Topology updates and NUMA-level sched domains

Fri Apr 10 08:29:56 AEST 2015

On 07.04.2015 [21:41:29 +0200], Peter Zijlstra wrote:
> On Tue, Apr 07, 2015 at 10:14:10AM -0700, Nishanth Aravamudan wrote:
> > > So I think (and ISTR having stated this before) that dynamic cpu<->node
> > > maps are absolutely insane.
> > 
> > Sorry if I wasn't involved at the time. I agree that it's a bit of a
> > mess!
> > 
> > > There is a ton of stuff that assumes the cpu<->node relation is a boot
> > > time fixed one. Userspace being one of them. Per-cpu memory another.
> > 
> > Well, userspace already deals with CPU hotplug, right? 
> 
> Barely, mostly not.

Well, as much as it needs to, I mean. CPU hotlug is done quite regularly
on power, at least.

> > And the topology updates are, in a lot of ways, just like you've
> > hotplugged a CPU from one node and re-hotplugged it into another
> > node.
> 
> No, that's very much not the same. Even if it were dealing with hotplug
> it would still assume the cpu to return to the same node.

The analogy may have been poor; a better one is: it's the same as
hotunplugging a CPU from one node and hotplugging a physically identical
CPU on a different node.

> But mostly people do not even bother to handle hotplug.

I'm not sure what you mean by "people" here, but I think it's what you
outline below.

> People very much assume that when they set up their node affinities they
> will remain the same for the life time of their program. People set
> separate cpu affinity with sched_setaffinity() and memory affinity with
> mbind() and assume the cpu<->node maps are invariant.

That's a bad assumption to make if you're virtualized, I would think
(including on KVM). Unless you're also binding your vcpu threads to
physical cpus.

But the point is valid, that userspace does tend to think rather
statically about the world.

> > I'll look into the per-cpu memory case.
> 
> Look into everything that does cpu_to_node() based allocations, because
> they all assume that that is stable.
>
> They allocate memory at init time to be node local, but they you go an
> mess that up.

So, the case that you're considering is:

CPU X on Node Y at boot-time, gets memory from Node Y.
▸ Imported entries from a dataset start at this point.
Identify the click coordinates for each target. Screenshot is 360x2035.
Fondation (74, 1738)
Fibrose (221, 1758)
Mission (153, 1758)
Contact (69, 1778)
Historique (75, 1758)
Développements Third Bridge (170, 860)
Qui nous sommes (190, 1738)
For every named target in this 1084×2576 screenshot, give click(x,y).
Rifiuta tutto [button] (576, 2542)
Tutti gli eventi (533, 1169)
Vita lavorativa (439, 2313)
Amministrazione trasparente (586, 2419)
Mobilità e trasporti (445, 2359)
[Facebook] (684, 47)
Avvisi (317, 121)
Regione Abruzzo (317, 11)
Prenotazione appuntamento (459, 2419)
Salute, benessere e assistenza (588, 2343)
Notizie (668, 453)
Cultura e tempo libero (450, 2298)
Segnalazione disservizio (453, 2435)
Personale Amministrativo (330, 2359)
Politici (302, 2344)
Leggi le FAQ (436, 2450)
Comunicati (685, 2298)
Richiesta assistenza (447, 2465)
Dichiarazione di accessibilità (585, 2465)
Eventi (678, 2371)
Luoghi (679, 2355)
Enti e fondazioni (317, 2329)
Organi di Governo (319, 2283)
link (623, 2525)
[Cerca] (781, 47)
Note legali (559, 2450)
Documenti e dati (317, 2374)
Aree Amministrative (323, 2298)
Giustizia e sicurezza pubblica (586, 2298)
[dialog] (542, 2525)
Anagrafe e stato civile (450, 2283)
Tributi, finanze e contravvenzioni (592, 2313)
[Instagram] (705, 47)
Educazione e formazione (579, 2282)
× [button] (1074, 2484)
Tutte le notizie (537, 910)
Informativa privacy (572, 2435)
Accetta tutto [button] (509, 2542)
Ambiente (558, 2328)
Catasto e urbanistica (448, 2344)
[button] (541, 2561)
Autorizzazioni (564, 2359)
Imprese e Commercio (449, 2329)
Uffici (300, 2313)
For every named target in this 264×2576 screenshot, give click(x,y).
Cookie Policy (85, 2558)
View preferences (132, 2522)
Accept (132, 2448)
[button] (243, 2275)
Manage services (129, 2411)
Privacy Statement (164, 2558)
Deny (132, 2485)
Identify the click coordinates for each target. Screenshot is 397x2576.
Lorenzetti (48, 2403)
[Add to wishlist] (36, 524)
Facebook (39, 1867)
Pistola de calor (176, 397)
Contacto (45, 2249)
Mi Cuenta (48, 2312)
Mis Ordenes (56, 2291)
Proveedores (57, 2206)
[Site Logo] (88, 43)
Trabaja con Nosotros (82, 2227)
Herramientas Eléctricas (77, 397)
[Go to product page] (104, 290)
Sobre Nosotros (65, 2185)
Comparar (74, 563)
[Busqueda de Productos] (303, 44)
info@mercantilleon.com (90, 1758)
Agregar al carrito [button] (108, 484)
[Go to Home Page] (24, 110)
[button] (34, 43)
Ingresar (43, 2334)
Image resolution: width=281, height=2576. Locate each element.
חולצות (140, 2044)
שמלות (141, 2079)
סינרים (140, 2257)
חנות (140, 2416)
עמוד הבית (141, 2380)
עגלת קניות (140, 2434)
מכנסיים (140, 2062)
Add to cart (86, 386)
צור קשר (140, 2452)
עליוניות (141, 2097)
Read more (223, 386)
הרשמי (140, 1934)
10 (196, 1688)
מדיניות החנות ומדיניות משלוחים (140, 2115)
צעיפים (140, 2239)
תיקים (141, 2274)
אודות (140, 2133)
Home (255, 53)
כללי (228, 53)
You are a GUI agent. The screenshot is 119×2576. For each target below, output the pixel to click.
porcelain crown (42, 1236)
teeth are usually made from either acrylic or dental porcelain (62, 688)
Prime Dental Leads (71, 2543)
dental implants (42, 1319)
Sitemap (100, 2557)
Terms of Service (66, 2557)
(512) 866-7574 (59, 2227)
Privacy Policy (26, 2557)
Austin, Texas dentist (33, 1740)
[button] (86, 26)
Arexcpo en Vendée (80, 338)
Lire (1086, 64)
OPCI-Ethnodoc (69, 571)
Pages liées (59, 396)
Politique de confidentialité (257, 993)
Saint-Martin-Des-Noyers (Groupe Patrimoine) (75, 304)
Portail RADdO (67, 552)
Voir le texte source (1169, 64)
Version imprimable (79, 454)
CPU X moves to Node Z at run-time, is still using memory from Node Y.

The memory is still there (or it's also been 'moved' via the hypervisor
interface), it's just not optimally placed. Autonuma support should help
us move that memory over at run-time, in my understanding.

I won't deny it's imperfect, but honestly, it does actually work (in
that the kernel doesn't crash). And the updated mappings will ensure
future page allocations are accurate.

But the point is still valid, and I will do my best and work with others
to audit the users of cpu_to_node(). When I worked earlier on supporting
memoryless nodes, I didn't see too too many init time callers using
those APIs, many just rely on getting local allocations implicitly
(which I do understand also would break here, but should also get
migrated to follow the cpus eventually, if possible).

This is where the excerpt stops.